DATA Start Marker

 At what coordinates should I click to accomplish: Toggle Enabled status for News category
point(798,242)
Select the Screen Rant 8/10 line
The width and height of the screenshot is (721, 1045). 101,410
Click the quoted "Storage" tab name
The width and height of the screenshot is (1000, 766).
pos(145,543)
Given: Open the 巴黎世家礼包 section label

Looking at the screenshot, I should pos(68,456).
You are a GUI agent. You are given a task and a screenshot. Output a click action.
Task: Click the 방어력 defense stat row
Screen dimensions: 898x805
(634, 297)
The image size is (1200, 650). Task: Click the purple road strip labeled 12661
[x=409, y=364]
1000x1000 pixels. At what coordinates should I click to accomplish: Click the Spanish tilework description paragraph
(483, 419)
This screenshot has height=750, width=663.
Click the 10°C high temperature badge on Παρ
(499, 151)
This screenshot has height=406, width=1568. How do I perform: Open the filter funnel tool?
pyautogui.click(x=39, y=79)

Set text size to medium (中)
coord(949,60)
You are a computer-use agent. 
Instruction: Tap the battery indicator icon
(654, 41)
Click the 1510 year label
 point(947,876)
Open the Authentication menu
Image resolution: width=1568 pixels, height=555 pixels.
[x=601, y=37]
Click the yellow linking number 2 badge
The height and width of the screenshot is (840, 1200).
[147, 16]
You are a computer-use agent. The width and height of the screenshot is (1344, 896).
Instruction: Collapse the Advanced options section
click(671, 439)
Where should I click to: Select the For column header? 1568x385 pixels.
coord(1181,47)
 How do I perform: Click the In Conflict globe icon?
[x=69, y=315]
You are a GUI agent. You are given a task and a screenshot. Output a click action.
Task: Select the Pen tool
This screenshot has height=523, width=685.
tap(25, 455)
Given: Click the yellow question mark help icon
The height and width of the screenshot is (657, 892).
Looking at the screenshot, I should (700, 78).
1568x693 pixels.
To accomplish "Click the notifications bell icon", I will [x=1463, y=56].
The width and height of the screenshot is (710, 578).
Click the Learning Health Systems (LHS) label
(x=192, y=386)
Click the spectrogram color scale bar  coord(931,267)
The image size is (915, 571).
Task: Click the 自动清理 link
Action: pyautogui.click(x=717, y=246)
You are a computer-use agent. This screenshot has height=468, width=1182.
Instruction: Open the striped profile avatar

DATA End Marker

WORK REQUIRED
Once you reach the line containing "Task: Click the 방어력 defense stat row", include it and stop; until then, reproduce each line of the listing from its start exactly.

EXERCISE ANSWER
 At what coordinates should I click to accomplish: Toggle Enabled status for News category
point(798,242)
Select the Screen Rant 8/10 line
The width and height of the screenshot is (721, 1045). 101,410
Click the quoted "Storage" tab name
The width and height of the screenshot is (1000, 766).
pos(145,543)
Given: Open the 巴黎世家礼包 section label

Looking at the screenshot, I should pos(68,456).
You are a GUI agent. You are given a task and a screenshot. Output a click action.
Task: Click the 방어력 defense stat row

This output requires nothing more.